Texto fornecido:
-*-*-

Paranapiacaba me lembrou Águas Calientes: talvez pela presença marcante da ferrovia, mas certamente também pela estrutura pequena de serviços. Tudo o que se vende tem de vir de fora por caminhos complicados, o turista tem poucas opções dentro do vilarejo e, portanto, tudo é caro. Uma refeição sempre custava pelo menos 15 reais, uma latinha de cerveja custava uns 3 reais. A cidade não tem padaria e, pelo menos na parte baixa, também não vi farmácia, supermercado ou outros estabelecimentos comerciais que garantissem uma certa conveniência.


Esperantistas em Taquarussu

Naquele vilarejo pequeno, claro que a chegada de cerca de 30 esperantistas é um evento que chama a atenção. Despertávamos olhares curiosos quando saíamos pela cidade falando uma língua que, para eles, deveria soar estranho. E eu, que não falava esperanto há alguns meses, fui reacostumando o ouvido e a boca, de forma que a linguagem foi se automatizando. Quando éramos forçados a falar português, pela presença de algum não esperantista, era até difícil mudar a sintonia...

A atmosfera toda da cidade remetia ao passado, não só pelas construções preservadas, mas também porque me parecia propícia para a prática de magia de um estilo com o qual não estou mais acostumada... algo que parece que fiz há muito tempo e já quase me esqueci como era, embora ainda retorne nos meus sonhos. Disseram-me que a cidade é ponto de encontro de bruxos e que costuma haver convenções de bruxas e magos, sempre com abertura nas sexta-feiras 13. Imagino o quanto deve ser interessante acompanhar o evento...

Ainda que a viagem remetesse ao passado, havia novidade nas pessoas que conheci, sempre muito antenadas e sintonizadas com o presente. Os jovens esperantistas costumam ter a mente aberta, uma forma carinhosa de tratar uns aos outros e uma grande responsabilidade perante o mundo, o que não os impede de encher a cara e falar bastante besteira misturada aos assuntos sérios. Estranhamente, eu tinha vontade de tomar cerveja ou a famosa cachaça de cambuci, mas com doses pequenas já sentia uma espécie de alergia, começava a espirrar sem parar, ficava irritada... e acabei passando uma das viradas de ano mais sóbrias dos últimos tempos.

-*-*-

Registros apresentados:
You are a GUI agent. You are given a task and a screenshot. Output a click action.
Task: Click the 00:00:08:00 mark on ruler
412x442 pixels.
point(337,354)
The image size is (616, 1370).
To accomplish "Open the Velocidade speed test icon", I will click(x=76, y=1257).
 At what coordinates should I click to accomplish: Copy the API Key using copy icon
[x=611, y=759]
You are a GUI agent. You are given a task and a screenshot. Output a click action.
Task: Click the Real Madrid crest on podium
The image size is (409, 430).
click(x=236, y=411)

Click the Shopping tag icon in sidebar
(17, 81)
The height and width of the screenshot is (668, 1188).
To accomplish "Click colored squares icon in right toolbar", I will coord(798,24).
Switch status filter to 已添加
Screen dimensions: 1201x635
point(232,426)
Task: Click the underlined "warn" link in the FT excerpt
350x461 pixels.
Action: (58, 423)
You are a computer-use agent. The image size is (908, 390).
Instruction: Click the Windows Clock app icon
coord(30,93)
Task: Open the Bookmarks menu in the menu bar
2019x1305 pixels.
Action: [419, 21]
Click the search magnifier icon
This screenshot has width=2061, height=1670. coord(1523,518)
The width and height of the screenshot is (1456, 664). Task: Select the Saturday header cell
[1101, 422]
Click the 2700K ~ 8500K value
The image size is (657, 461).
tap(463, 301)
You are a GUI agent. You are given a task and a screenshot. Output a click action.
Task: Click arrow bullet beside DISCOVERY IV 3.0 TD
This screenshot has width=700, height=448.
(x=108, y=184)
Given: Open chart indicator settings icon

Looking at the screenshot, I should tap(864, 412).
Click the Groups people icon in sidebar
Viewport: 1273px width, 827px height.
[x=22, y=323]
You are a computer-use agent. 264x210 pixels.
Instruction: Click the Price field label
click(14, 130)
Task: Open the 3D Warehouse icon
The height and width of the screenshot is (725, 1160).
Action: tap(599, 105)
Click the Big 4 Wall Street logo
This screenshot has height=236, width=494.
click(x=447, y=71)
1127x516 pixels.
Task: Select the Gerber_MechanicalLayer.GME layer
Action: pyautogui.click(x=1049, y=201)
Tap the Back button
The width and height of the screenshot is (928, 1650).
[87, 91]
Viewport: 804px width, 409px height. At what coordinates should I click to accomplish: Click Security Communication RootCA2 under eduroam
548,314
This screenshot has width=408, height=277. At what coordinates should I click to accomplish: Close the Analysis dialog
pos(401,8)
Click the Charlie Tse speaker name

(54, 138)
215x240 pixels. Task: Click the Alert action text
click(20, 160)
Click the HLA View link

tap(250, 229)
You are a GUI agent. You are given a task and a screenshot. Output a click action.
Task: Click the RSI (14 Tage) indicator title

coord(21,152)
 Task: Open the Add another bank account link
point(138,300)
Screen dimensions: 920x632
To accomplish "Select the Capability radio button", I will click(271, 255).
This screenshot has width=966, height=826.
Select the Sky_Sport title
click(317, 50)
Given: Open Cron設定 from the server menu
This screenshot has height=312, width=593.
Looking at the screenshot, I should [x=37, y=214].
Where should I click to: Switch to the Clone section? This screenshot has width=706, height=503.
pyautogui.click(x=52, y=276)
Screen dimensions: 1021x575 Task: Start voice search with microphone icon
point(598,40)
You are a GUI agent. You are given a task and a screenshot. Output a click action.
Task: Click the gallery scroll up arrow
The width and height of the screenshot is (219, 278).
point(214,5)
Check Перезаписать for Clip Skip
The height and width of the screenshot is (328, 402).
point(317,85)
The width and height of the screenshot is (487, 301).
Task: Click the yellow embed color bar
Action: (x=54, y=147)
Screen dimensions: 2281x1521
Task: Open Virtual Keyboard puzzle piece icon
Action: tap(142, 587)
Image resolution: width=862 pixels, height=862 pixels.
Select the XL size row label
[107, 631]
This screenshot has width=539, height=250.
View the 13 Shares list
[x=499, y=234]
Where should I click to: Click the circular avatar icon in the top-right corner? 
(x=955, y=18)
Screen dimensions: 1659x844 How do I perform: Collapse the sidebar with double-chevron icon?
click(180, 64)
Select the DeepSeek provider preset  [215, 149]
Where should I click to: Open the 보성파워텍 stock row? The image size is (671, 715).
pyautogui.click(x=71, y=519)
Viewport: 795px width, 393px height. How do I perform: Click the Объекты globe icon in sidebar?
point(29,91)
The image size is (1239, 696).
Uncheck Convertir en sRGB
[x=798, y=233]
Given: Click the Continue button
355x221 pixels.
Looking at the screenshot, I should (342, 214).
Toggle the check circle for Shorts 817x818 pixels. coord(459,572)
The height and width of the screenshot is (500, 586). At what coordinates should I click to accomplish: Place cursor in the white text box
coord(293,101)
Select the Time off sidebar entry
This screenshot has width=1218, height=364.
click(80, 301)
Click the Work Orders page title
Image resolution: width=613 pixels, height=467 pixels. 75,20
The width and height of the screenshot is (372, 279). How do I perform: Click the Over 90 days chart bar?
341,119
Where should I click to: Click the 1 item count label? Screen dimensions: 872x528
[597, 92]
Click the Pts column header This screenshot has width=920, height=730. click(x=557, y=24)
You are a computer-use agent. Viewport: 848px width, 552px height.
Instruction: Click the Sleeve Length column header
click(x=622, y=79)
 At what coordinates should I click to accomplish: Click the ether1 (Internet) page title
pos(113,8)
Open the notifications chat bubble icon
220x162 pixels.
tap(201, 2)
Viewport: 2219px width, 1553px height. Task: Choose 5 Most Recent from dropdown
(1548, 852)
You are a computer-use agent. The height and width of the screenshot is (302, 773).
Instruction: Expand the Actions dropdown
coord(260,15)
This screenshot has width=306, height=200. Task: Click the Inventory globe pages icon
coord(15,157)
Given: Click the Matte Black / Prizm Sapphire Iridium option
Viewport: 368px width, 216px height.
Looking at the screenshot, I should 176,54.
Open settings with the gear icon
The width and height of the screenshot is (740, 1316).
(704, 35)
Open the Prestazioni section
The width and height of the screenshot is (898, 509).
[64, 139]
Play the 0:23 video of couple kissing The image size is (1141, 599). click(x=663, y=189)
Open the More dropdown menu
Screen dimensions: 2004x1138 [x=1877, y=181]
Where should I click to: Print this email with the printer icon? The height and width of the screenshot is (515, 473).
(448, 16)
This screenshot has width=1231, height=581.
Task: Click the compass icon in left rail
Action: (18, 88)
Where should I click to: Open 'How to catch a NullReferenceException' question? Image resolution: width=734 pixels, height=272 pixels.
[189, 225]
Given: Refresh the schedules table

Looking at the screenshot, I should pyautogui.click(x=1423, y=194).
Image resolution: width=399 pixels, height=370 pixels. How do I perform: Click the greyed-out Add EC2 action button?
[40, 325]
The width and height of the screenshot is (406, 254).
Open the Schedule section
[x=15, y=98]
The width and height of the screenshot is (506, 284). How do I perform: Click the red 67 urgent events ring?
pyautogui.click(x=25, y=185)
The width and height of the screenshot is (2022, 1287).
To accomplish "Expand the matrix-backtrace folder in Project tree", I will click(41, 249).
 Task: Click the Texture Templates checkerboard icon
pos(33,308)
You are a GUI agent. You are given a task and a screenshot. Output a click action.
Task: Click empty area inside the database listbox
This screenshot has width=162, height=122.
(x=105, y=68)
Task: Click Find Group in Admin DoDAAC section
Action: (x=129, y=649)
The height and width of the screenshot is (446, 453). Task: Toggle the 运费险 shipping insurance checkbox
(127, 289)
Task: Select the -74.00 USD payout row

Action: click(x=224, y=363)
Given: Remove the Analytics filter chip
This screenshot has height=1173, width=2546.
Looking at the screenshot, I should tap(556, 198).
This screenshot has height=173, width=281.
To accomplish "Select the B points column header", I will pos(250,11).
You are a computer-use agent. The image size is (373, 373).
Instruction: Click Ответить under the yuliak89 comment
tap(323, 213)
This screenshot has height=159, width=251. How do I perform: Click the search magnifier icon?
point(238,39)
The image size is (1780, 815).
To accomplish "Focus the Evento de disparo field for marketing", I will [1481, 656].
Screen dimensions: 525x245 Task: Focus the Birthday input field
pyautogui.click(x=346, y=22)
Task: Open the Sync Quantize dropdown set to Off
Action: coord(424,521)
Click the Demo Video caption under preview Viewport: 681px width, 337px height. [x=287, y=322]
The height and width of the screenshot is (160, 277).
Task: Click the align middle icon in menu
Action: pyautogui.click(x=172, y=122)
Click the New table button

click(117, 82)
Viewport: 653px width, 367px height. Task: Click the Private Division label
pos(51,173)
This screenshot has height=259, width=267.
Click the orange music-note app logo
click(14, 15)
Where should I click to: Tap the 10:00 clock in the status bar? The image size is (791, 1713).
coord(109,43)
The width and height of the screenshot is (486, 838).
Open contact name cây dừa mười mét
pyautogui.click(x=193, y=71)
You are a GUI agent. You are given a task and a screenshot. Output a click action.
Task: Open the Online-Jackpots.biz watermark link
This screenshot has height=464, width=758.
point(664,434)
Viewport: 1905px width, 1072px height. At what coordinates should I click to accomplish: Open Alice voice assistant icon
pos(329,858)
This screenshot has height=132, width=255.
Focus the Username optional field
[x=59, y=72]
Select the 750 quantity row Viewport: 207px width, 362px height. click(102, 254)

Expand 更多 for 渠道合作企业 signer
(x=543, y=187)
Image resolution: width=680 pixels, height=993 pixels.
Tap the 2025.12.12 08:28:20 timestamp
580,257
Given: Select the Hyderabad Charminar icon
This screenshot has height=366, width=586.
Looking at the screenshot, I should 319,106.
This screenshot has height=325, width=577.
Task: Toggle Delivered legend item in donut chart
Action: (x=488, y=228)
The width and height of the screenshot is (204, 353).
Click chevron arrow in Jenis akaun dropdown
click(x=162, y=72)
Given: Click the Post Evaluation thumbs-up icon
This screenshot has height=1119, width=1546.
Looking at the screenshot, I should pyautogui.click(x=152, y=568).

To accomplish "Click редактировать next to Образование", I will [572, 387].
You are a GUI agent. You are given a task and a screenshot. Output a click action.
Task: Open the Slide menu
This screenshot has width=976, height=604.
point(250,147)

-*-*-

Tarefas:
a. Transcreva do texto sobre Paranapiacaba o trecho que vai de "Ainda que a" até "dos últimos tempos.", incluindo ambas as partes.
b. Dê continuidade ao texto sobre Paranapiacaba a partir do ponto em que ele termina.

Respostas:
a.
Ainda que a viagem remetesse ao passado, havia novidade nas pessoas que conheci, sempre muito antenadas e sintonizadas com o presente. Os jovens esperantistas costumam ter a mente aberta, uma forma carinhosa de tratar uns aos outros e uma grande responsabilidade perante o mundo, o que não os impede de encher a cara e falar bastante besteira misturada aos assuntos sérios. Estranhamente, eu tinha vontade de tomar cerveja ou a famosa cachaça de cambuci, mas com doses pequenas já sentia uma espécie de alergia, começava a espirrar sem parar, ficava irritada... e acabei passando uma das viradas de ano mais sóbrias dos últimos tempos.

b.
Cachoeira no Parque das Nascentes

De repente, lembrei daquele sonho que tive algumas semanas atrás, quando descobri que "a língua que falo é esperanto". Depois disso me surgiram tantas associações que fiquei bastante introspectiva, apenas contemplando o que surgia de dentro de mim, um tanto quanto inspirada pela chuva e pelo tempo quase sempre fechado. "Esperanto não é minha língua nativa, obviamente. Aliás, não é, ou pelo menos não deveria ser, a língua nativa de ninguém. O propósito do esperanto é ser usado como meio de comunicação por pessoas que não falam a mesma língua. Então, é possível construir um idioma comum entre os que falam idiomas diferentes..." Uma parte do passado morria junto ao membro mais velho de minha família, levando consigo uma série de mágoas e traumas. Tudo o que posso dizer, sem me alongar, é que na segunda-feira seguinte fui trabalhar, pedi marmitex no almoço e, quando me dei conta, tinha comido quase a metade do arroz... Para quem me conhece, sabe a importância desse inesperado acontecimento.

Pode parecer que os assuntos no parágrafo acima são desconexos, mas podem acreditar: estão interligados e fazem muito sentido.

3 comentários:

Mateus Yuri disse...

uia! DOIS momentos históricos: comeu arroz e enfim teve o bom senso de comprar um GPS. o trauma de arroz tinha a ver com seu avô?!

Gabi disse...

O trauma do arroz tinha a ver com meu avô, sim... Quando eu tinha uns 3 ou 4 anos de idade, fiquei azucrinando que estava com fome e ele me fez comer um monte de arroz puro (era a única coisa que já estava pronta para o almoço). Acabei passando mal e, desde então, comer arroz me dava ânsia. Acho que ainda tem um longo caminho até que eu comece a comer arroz todo dia, mas foi surpreendente que eu tenha comido sem perceber...
O GPS ainda não chegou rs... A Balão da Informática cancelou a compra, desculpando-se e justificando que não tinham mais o produto no estoque. Agora preciso providenciar outro... Ainda não foi dessa vez que fiquei menos perdida.

joaozinhomenininho disse...

Legal... parabéns pela viagem!!!
Boas fotos e relato no seu Blog.
Somente sinto falta de um Camping em Paranapiacaba, com tanta natureza seria legal poder acampar lá...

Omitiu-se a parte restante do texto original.